The role of miR-216a-mediated Nrf2 pathway in muscle oxidative stress of Siniperca chuatsi induced by cadmium.

Cadmium (Cd) is a toxic heavy metal pollutant in the environment. Excessive Cd in water has toxic effects on fish, endangering their healthy growth and ultimately affecting the quality and safety of aquatic products. To evaluate the toxicity of excessive Cd to fish through potential oxidative damage, Siniperca chuatsi was exposed to Cd in water for 15 days. It was found that Cd exposure significantly decreased the survival rate of S. chuatsi and Cd was detected in their muscle. Meanwhile, Cd disrupts the redox balance by reducing antioxidant enzyme activities, increasing reactive oxygen species (ROS) and malondialdehyde (MDA) levels in muscle, and promoting oxidative damage. Histomorphology showed that enlargement of muscle fiber gaps, cell swelling and vacuolar degeneration after Cd exposure.

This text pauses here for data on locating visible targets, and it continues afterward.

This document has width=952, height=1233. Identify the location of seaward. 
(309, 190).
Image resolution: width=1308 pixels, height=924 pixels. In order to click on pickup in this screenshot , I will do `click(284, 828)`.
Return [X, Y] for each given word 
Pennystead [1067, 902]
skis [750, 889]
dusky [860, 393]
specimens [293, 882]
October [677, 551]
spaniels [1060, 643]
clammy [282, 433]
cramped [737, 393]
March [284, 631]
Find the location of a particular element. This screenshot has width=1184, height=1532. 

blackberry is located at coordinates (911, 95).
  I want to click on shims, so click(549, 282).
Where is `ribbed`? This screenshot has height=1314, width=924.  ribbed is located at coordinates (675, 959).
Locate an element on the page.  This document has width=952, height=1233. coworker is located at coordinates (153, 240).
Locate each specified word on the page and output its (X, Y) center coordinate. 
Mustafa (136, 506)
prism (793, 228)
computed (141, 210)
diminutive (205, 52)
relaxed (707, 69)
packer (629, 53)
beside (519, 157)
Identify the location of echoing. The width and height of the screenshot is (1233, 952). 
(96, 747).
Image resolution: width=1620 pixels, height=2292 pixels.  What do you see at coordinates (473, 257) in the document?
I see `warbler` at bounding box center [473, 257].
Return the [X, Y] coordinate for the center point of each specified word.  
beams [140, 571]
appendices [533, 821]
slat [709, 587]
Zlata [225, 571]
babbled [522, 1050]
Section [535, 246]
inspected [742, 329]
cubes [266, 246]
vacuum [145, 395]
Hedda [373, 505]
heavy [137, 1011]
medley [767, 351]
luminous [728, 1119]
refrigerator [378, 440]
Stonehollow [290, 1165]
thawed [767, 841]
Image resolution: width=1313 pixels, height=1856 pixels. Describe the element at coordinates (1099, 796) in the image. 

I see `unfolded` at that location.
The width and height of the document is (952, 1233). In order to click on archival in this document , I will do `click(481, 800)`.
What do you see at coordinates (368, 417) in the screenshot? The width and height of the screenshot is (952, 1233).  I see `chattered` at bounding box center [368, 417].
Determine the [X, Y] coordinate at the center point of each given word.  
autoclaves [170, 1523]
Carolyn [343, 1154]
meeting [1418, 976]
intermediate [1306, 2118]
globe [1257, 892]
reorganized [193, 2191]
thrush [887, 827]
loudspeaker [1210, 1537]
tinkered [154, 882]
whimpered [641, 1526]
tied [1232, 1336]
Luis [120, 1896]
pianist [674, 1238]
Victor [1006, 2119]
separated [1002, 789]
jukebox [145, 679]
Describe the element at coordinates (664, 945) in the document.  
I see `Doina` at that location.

In addition, Cd toxicity induced up-regulating the expression of miR-216a, while down-regulation of Nrf2 protein and its downstream antioxidant enzyme genes expression. Further analysis revealed that miR-216a was significantly negatively correlated with the expression of Nrf2, and injection of miR-216a antagomir significantly enhanced the expression of Nrf2 and antioxidant enzyme genes, as well as the activity of antioxidant enzymes, thereby reducing the damage of Cd to fish. These results suggested that miR-216a-mediated Nrf2 signaling pathway plays an important role in Cd-induced oxidative stress of S. chuatsi muscle.